I know this wasn't too interesting, this is really another one of those posts for me, but, since I don't have class tomorrow, I'll post some of the interesting stuff I've been meaning to post all week but was just to tired to post. And it's "Talk Like a Pirate Day"!

Thursday, September 18, 2003

"YOU TELL ME A LOT OF THINGS, HANK! MOST OF WHICH I PUBLISH!"

Just a great line on the old rerun of King of the Hill currently being shown on the Comedy Network, spoken by Dale Gribble (a.k.a. "Rusty Shackleford", the fake name he uses to order pizza with) in reference to his newsletter, The Gribble Report. I wonder if it's anything like this blog?

CSU WATCH

Well, not an awful lot to tell you about this time, just I thought I'd drop by the Concordia Student Union offices today and, on the information table outside the office, I was a tad dismayed to find a whole stack of Ruckus, the propaganda newssheet from the Quebec branch of the ultra-Marxist Canadian Federation of Students. Meh... I guess even though Concordia students have, at long last, been liberated from the "evil empire" that acted as though CSU stood for the "Communist Students' Union", the fact remains that the CSU is still a member of the Canadian Federation of Students - Quebec (can we do something about that next?), so I guess they're obliged to make the Ruckus available on CSU property.

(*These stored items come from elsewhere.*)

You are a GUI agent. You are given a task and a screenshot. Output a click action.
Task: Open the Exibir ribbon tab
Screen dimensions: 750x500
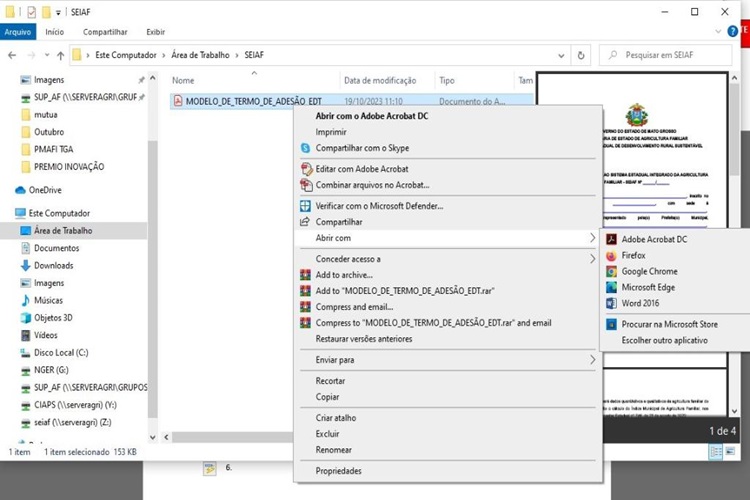click(x=155, y=32)
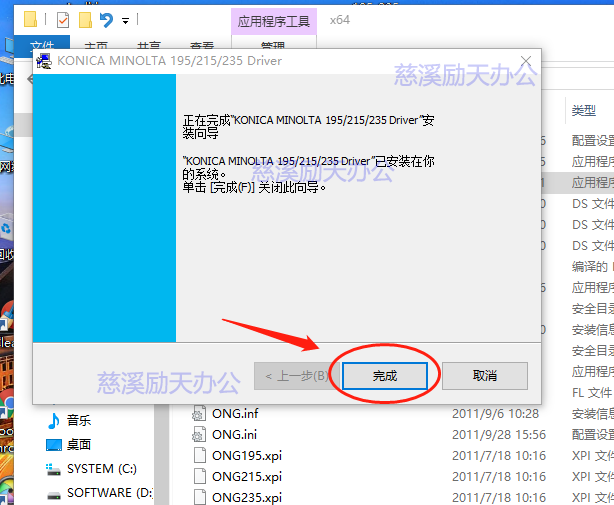Click the checkmark properties icon in quick access toolbar
This screenshot has height=505, width=614.
[x=62, y=19]
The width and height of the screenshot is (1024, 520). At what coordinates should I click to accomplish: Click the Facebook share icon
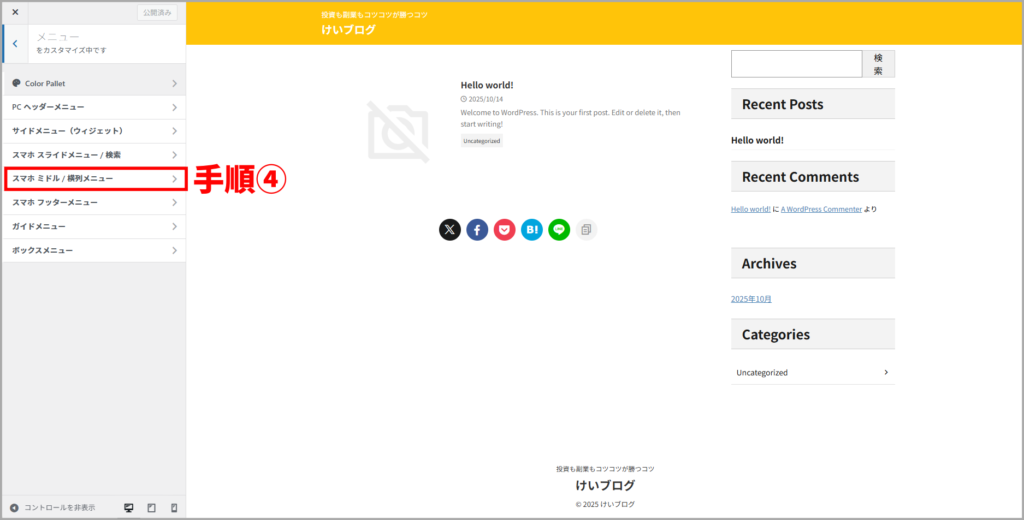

The CFS, for the most part, is a one note act, peddling the "free tuition" pipe-dream, because, apparently, the Canadian taxpayers are a bottomless pit of free money and, meh, we aren't already soaking the taxpayers enough with our already low tuition rates for students to avoid joining the workforce stay in post-secondary education for years and years... not only should tuition rate increase freezes be permanent, they should be rolled back, ideally to nothing, just like in certain European countries... though, coincidentally, mainly the ones with ridiculously high personal income tax rates. Their economic argument for zero tuition sound tempting (if you don't think about it too hard) in that a well-educated working force would bring more high-paying jobs to Canada, increasing overall wealth. However, these arguments would only have merit if the free courses were limited to vocational training... you know they want all of the worthless, at least to non special interest lobby group-related employers, esoteric courses and degrees to be completely "free" as well, especially the noxious "_____ studies" courses (like "black studies", "gay studies", "native studies" etc...) whose sole purpose seems to be to indoctrinate students with "identity politics" propaganda, the politics of strife and envy, blaming white/Christian/heterosexuals/men/capitalists/etc... for all the worlds' ills and to perpetrate centuries old grudges, as though slights against your ancestors, legit or imagined, really matter hundreds of years later. But that's part of their plan, isn't it? Marxists only thrive when they divide society into smaller groups at odds with one another. Plus, the more people in post-secondary education, the more diluted the worth of a diploma becomes, because some people are more suited to higher learning than others. Ultimately, I think a free diploma will be worth to employers exactly as much as what you payed for it.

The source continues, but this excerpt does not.